▶ Задание:
Перепишите записи, начиная со строки с «At what coordinates should I click to accomplish: Tap the red» и заканчивая строкой с «point(443,296)», заменив «segment» на «section». Всё остальное оставьте без изменений.

———

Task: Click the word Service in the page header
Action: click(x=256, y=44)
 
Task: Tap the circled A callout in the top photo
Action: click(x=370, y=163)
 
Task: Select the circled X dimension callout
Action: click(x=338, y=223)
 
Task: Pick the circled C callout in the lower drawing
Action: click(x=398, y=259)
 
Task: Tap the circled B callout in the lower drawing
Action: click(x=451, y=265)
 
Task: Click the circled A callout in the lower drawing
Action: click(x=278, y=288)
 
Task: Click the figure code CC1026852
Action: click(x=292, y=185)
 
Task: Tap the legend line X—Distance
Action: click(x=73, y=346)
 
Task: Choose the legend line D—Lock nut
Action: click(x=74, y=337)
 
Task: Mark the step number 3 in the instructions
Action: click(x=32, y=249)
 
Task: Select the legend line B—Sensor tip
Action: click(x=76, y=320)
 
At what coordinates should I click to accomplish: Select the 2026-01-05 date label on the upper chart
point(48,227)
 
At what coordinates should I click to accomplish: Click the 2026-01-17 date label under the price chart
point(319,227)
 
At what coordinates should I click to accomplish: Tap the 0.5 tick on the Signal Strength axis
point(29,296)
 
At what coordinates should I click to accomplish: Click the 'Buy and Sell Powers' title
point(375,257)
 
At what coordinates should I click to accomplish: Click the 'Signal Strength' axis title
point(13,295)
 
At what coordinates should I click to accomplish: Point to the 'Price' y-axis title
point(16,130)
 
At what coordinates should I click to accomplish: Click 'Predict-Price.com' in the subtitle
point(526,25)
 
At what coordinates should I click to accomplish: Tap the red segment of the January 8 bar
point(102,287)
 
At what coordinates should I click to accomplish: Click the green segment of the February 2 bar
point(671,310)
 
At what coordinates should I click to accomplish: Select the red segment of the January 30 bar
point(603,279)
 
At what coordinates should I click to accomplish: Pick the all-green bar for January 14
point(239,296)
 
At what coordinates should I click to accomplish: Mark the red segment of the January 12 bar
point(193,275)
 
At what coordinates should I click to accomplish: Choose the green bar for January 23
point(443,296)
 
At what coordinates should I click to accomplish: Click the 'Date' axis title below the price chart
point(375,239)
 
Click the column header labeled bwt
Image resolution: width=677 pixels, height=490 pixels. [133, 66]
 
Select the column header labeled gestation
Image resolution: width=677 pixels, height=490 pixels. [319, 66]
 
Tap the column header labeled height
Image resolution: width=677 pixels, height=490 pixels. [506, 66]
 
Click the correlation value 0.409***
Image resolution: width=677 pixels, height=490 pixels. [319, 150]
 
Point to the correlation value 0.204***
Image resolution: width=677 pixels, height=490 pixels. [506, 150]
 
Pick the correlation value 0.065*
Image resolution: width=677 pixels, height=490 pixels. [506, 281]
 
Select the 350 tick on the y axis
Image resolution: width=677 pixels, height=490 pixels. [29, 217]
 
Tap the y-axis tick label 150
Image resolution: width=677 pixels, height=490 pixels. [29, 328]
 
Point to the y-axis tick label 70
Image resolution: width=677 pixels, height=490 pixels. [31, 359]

———

▶ Результат:
At what coordinates should I click to accomplish: Tap the red section of the January 8 bar
point(102,287)
 
At what coordinates should I click to accomplish: Click the green section of the February 2 bar
point(671,310)
 
At what coordinates should I click to accomplish: Select the red section of the January 30 bar
point(603,279)
 
At what coordinates should I click to accomplish: Pick the all-green bar for January 14
point(239,296)
 
At what coordinates should I click to accomplish: Mark the red section of the January 12 bar
point(193,275)
 
At what coordinates should I click to accomplish: Choose the green bar for January 23
point(443,296)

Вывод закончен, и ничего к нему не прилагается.